The best thing about Katla is that it’s from Iceland. Everything about it is a little different from other TV shows.
Katla is a bit like Stranger Things, in that supernatural events start happening to regular people in a normal town. Since it happens in Iceland, the events are related to an erupting volcano and legends about what happened the last time this volcano erupted hundreds of years ago.
Since it’s Iceland during a volcanic eruption, the town is mostly evacuated and blanketed with ash. The town looks bleak and abandoned, but there is some great scenery. Since it takes place in a rural town, we get to see how the Icelandic people live, and what they are like.
A person shows up at a remote geologic research station covered in ash.
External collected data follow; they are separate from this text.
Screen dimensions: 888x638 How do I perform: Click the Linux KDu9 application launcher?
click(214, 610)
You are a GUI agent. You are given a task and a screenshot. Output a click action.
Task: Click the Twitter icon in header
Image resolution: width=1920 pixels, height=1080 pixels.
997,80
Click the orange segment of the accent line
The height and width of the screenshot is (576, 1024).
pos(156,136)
The person is dazed and confused, and was in an area where nobody should have been. The person turns out to be someone who left the town twenty years ago, and appears to be the age she was when she left. It seems to be a resurrection or Bermuda Triangle scenario. That happens a few more times. The mysterious people don’t know where they came from or where they were, but they don’t seem quite right.
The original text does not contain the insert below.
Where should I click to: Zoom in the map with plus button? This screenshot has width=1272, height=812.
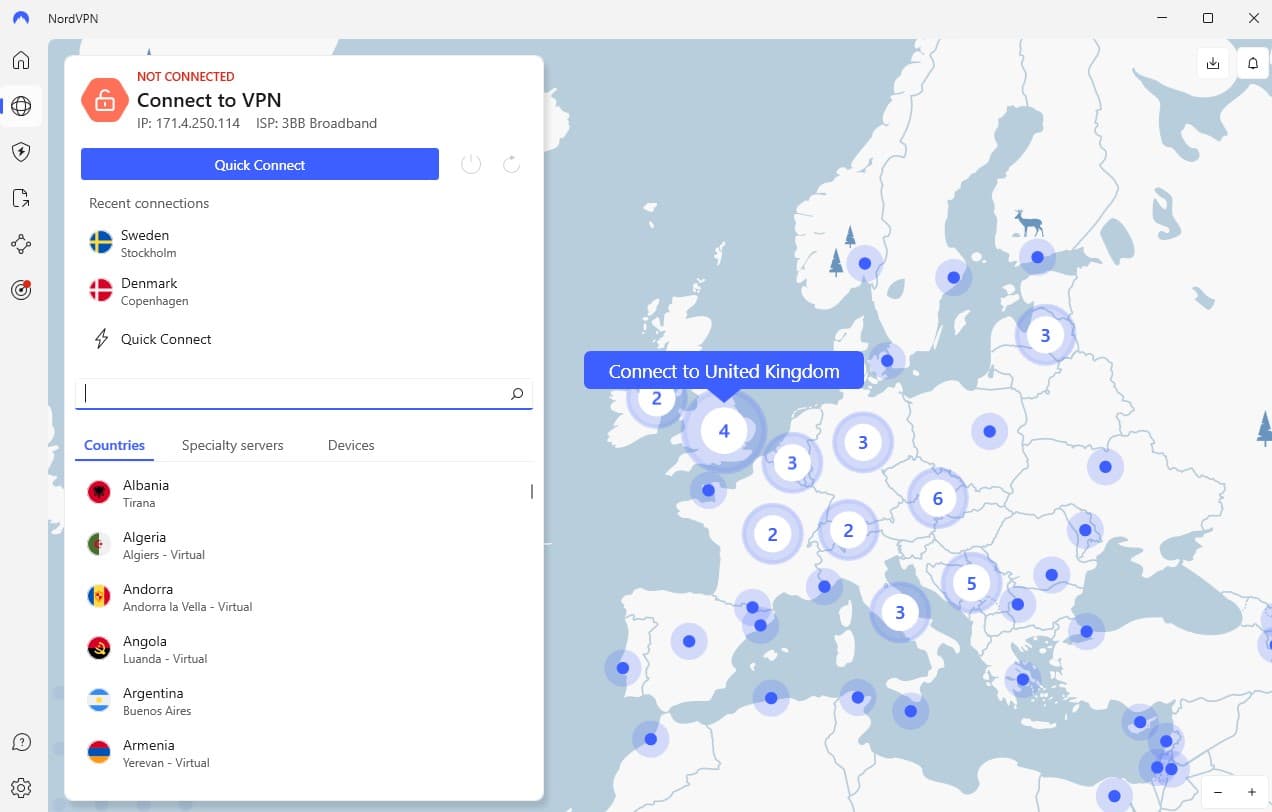pos(1251,792)
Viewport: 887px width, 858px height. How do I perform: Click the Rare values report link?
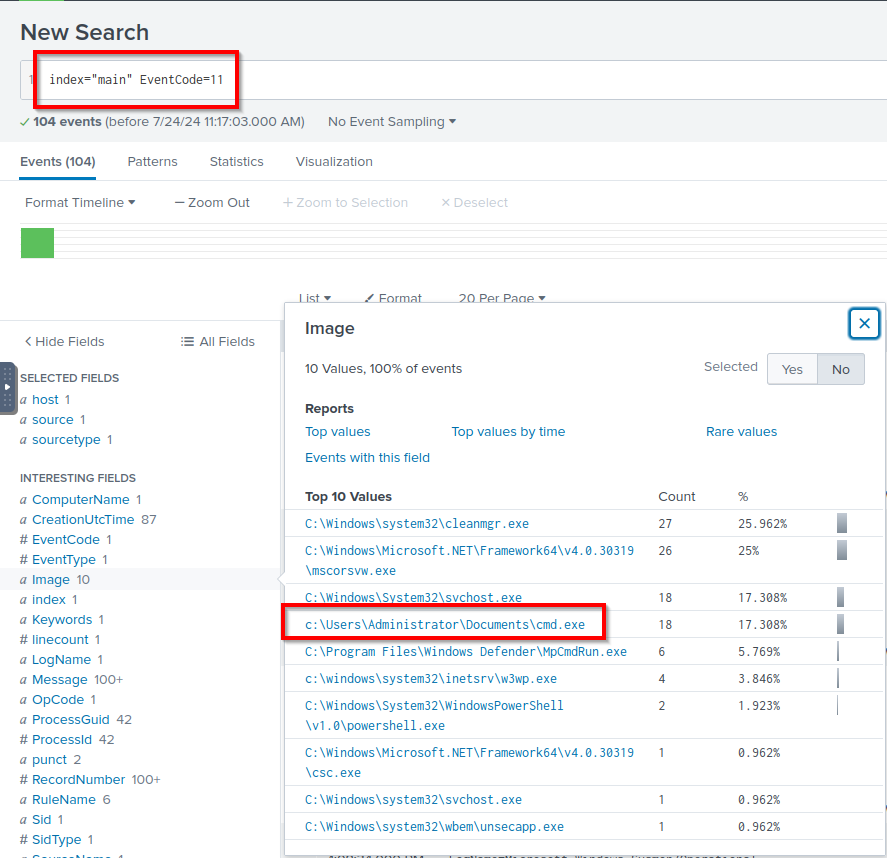[741, 432]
The locals are surprised, skeptical and grateful, but their level of emotion is muted compared to what an American would expect. The geologist finds his young son, who has been dead for several years. He doesn’t abandon his research to rush home, but calls his wife to drive up to collect the boy. They are a serious and stoic bunch.
In a rural American town, when several people learned of the mysterious ash people, they would collaborate and investigate. Icelandic people didn’t do that. Each family handled the ash person their own way, welcoming them into the house.
I enjoyed Katla, and did not expect the story to play out the way it did. It’s playing on Netflix, and is an 8/10.